RECORD EXTRACTS:

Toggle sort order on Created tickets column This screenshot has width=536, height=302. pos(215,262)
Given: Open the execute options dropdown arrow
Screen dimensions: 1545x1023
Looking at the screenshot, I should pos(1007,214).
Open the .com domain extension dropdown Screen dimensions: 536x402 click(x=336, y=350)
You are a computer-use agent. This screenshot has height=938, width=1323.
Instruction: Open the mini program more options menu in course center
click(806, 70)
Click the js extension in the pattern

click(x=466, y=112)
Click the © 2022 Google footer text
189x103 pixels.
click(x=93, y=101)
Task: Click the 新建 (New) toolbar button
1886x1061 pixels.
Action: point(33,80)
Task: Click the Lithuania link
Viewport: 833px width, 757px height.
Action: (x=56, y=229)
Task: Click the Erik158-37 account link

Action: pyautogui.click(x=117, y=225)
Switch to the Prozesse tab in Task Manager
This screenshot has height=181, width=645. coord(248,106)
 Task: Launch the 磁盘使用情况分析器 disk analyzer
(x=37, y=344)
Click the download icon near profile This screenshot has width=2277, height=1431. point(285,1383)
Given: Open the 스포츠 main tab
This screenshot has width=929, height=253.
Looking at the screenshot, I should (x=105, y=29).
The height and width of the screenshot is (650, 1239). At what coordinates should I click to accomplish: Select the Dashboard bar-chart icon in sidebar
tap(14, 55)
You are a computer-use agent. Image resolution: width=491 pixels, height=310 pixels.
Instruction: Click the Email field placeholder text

YOUR INSTRUCTIONS: Reproduce all of the rows above verbatim, keeping each line in its original order and wording.

REPLY:
Toggle sort order on Created tickets column This screenshot has width=536, height=302. pos(215,262)
Given: Open the execute options dropdown arrow
Screen dimensions: 1545x1023
Looking at the screenshot, I should pos(1007,214).
Open the .com domain extension dropdown Screen dimensions: 536x402 click(x=336, y=350)
You are a computer-use agent. This screenshot has height=938, width=1323.
Instruction: Open the mini program more options menu in course center
click(806, 70)
Click the js extension in the pattern

click(x=466, y=112)
Click the © 2022 Google footer text
189x103 pixels.
click(x=93, y=101)
Task: Click the 新建 (New) toolbar button
1886x1061 pixels.
Action: point(33,80)
Task: Click the Lithuania link
Viewport: 833px width, 757px height.
Action: (x=56, y=229)
Task: Click the Erik158-37 account link

Action: pyautogui.click(x=117, y=225)
Switch to the Prozesse tab in Task Manager
This screenshot has height=181, width=645. coord(248,106)
 Task: Launch the 磁盘使用情况分析器 disk analyzer
(x=37, y=344)
Click the download icon near profile This screenshot has width=2277, height=1431. point(285,1383)
Given: Open the 스포츠 main tab
This screenshot has width=929, height=253.
Looking at the screenshot, I should (x=105, y=29).
The height and width of the screenshot is (650, 1239). At what coordinates should I click to accomplish: Select the Dashboard bar-chart icon in sidebar
tap(14, 55)
You are a computer-use agent. Image resolution: width=491 pixels, height=310 pixels.
Instruction: Click the Email field placeholder text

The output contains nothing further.